As to the differences with TS... I think they're playing in similar spaces but the monadic do syntax with Purescript lets you use row polymorphism for effect tracking without having to play weird API tricks. In TS that's going to be more difficult.
(short version: in purescript I could write an API client that tracks its state in the types so that you can make sure you authorize before calling some mechanism. In TS you would need to design that API around that concept and do things like client = client.authorize(). Purescript you could just do "authorize" in a monadic context and have the "context" update accordingly)
I implemented the above as a toy type checker. I found the above combination of features too complicated and they end up being unintuitive for the user: the type errors are difficult to comprehend when type errors are found. My implementation is here: https://gist.github.com/kccqzy/d761b8adc840333af0303e1b822d7... and I mostly followed the paper but I cannot guarantee there aren't bugs.

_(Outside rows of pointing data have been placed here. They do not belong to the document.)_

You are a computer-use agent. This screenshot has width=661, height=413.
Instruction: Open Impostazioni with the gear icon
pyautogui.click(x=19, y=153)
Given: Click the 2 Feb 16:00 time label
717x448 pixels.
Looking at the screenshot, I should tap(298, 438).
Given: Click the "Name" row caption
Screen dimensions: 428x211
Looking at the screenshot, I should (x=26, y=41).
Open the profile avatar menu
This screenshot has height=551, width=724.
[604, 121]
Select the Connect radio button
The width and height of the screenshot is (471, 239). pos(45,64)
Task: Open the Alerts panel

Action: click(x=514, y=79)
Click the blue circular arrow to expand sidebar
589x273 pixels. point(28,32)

Not sure if I misunderstand what you mean, but this does not require subtyping. One of the key distinguishing features of row polymorphism is that exactly this can be achieved without subtyping. The extra unused fields (`y` in your example) are represented as a polymorphic type variable _instead_ of using subtyping. See for instance page 7 in these slides: https://www.cs.cmu.edu/~aldrich/courses/819/slides/rows.pdf
The main difficulty I see with row polymorphism is with field shadowing. For example if you have a record with type {a=bool, x=int, c=unit}, then set the x field with type string instead, the new type should be {a=bool, x=string, c=unit}.
I suppose if you only have syntax for creating a record with a literal, but do not have syntax for updating an existing record this is not a problem.

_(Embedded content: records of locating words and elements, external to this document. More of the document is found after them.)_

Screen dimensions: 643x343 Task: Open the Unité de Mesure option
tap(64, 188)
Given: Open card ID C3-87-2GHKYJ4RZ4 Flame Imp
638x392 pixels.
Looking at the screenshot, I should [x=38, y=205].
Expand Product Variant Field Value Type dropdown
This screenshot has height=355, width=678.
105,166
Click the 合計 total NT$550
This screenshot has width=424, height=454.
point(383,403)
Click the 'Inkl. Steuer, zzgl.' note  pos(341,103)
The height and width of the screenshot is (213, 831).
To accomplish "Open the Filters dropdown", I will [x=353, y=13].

Can you explain that a little more? Intuitively I would imagine that those y and z fields would 'disappear' into the rest part.
Without subtyping, the rest part needs to be identical for each element of the list. In fact you cannot even express the concept of a list with different rest parts. The key thing to understand is that the rest part never really disappears. The type checker always deduces what the rest part should be in every case. In languages like Haskell you can work around this by using existential quantification but that's a whole different extension to the type system, and one that's certainly not as flexible as full subtyping.
Yes you can - that's just a existential type. I'm not sure what the syntax would be, but it could be somthing like:
List (exists a : {x=int, ...'a})
(In practice (ie if your language doesn't support existential types) you might need to jump through hoops like: List ((forall a : {x=int, ...'a} -> b) -> b)
or whatever the language-appropriate equivalent is, but in that case your list will have been created with the same hoops, so it's a minor annoyance rather than a serious problem.)If you were to go the other direction and choose only subtyping but not row polymorphism to implement records, then you end up co-opting things like intersection types inappropriately leading to unsoundness.
If there is one thing that is for sure, it is that we have too many names for "collection of name to value mappings".
In my book the term record is not what first comes to mind when thinking of unordered mappings. All of the usages of the word I can think of imply the possibility of access by name while retaining order. Sometimes this allows easy indexed access (database rows used to be called records) sometimes it doesn't (C structs which also used to be called record types).
Also in C++:
struct A { int x; int y; } a;
struct B { int y; int x; } b;
template<class C> concept has_x_y = requires(C c) {
{ c.x } -> std::convertible_to<int>;
{ c.y } -> std::convertible_to<int>;
};
int sum(has_x_y auto z) { return z.x + z.y; }
...
sum(a);
sum(b);
As two structs that have same names at different places in the struct still need to conform to the generic record type
Access by name is not even truly necessary and the difference between tuples and records is minimal (you could build something looking exactly like field access on top of tuples with functions and would get as a result something indistinguishable from an actual record).
The existence or not of an order is then totally accessory and it's generally straightforward to build an order on both provided the data types they contain is orderable by ordering the field and then using a lexicographic order.
The iteration order seems arbitrary to a human, but that is exclusively because function(name, insertion_id) is not optimized for a human. It seems strange to call the collection “unordered” because of how it appears to a human.
I wonder if there's a way to efficiently implement it without resorting to monomorphization?
A function that's polymorphic can be transformed into a more primitive (say C or assembly) function that gets extra arguments that carry the "shape" of the type variable (think of sizes, pointers vs. values, etc.). Is there a similar strategy for these polymorphic records?
I see two issues:
1. The offset of any particular field in the record is unknown at compile time
2. The size of the record itself is unknown at compile time (but this should be trivial as an extra argument.)
For instance, if the "prototype" of the argument is {int foo, float bar}, and I supply {int foo, int baz, float bar}, the table will be {foo: base+0 bytes, bar: base+8 bytes}.
Depends on what you consider "efficient".
Monomorphization is necessary for the most efficient code. But you can have a vtable or a restricted type lookup.
That is not always true. Monomorphisation also leads to code size increase, because the function is compiled for each type. This may decrease cache efficiency.
But not always, and won't always increase your performance either.
[0] https://osa1.net/posts/2023-01-23-fast-polymorphic-record-ac...
void f({float x, float y} p);
Becomes
void f(void* p, size_t offsets[2]);
But some Portuguese might remember "Samad" a mock person used in some of the examples. Which of course is "Damas" spelled backwards.
Relevant reddit comment: https://www.reddit.com/r/devpt/comments/qujip3/comment/hlmb9...